Le pareció interesante lo que estaba diciendo el curita que le empezó a parecer más simpático.
- Como decía San Pablo en su carta a los Corintios, “los miembros del cuerpo que consideramos más débiles son los más necesarios, y a los que consideramos menos nobles los rodeamos de especial cuidado. Dios mismo distribuyó el cuerpo dando mayor honor a lo que era menos noble, para que no haya divisiones en el cuerpo, sino que todos los miembros se preocupen los unos de los otros”. Así nosotros, debemos cuidar de los miembros más necesitados de nuestra comunidad; los más indecorosos deben ser los que reciban nuestras mayores atenciones....
- ¡Yo soy ese! ¡Yo soy el más indecoroso y el menos noble de todos! ¡A mí es el que debéis ayudarme!
Todos se volvieron hacia el mendigo que avanzaba por el pasillo central levantando los brazos y dando grandes gritos. El cura paró su alocución y no supo qué decir. Mientras, Fermín seguía avanzando repitiendo su letanía de peticiones y su imagen recordaba la figura de los antiguos profetas bíblicos.

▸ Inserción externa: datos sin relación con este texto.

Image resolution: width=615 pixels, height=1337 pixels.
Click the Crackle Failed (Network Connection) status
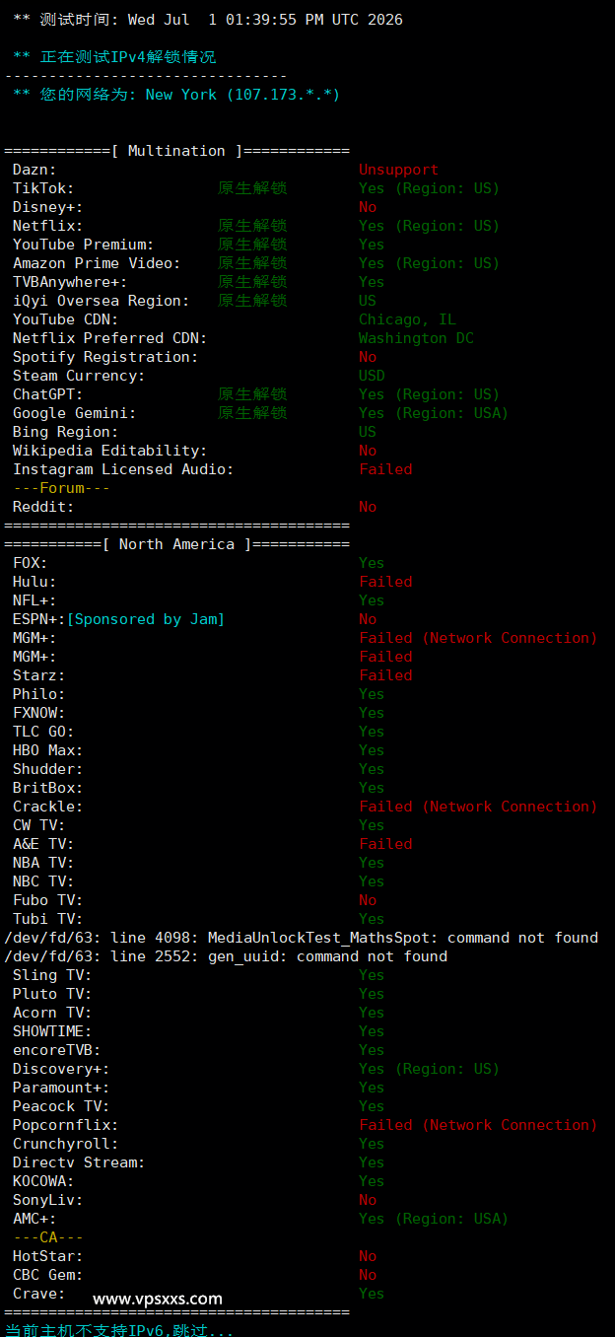tap(478, 807)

Cuando estaba a punto de llegar al altar mayor, un hombre que ocupaba uno de los primeros bancos, se levantó y se dirigió hacia él con mucha deferencia.
- Por favor, estamos en la casa del Señor, no es el sitio de organizar escándalos...
- ¡Yo soy el más innoble y el más indecoroso! ¡Es a mí a quien tenéis que ayudarme! ¡Lo ha dicho el cura!
Dos hombres más se unieron al primero y entre los tres lograron detener al pordiosero que no cejaba en su idea de llegar junto al cura, que permanecía paralizado delante del atril sin atreverse a interenir.
En el forcejeo, el puchero de Fermín se le desató y rodó por las losas de piedra hasta chocar con uno de los bancos. Los trozos ennegrecidos por el humo se esparcieron por el suelo en mil pequeños pedazos entre los que sólo se podía identificar el asa que había quedado, milagrosamente, intacta.
- ¡Mi puchero! ¡Habéis roto mi puchero!
Se desplomó en el suelo y entre los tres hombres lograron arrastrarlo hasta la calle para dejarle sentado en el escalón que habitualmente ocupaba.
Don Cosme, en el confesonario, rezaba las vísperas en su breviario. Con el tumulto levantó la cabeza y vio cómo sacaban a Fermín de la iglesia. Movió la cabeza con resignación, pero como vio que todo volvía a la normalidad, continuó con sus plegarias.
Mientras salían, los demás fieles que habían asistido estupefactos al incidente, se miraban unos a otros sin decir nada. Sólo una mujer se atrevió a decir algo sobre la poca vergüenza que tiene hoy la gente, y otro corroboró que ya ni en la casa de Dios se guardan las composturas.
Fuera, Fermín lloraba su inestimable pérdida.
- ¡Mi puchero... mi puchero..!
-Ahora sí, se había quedado ya... sin nada.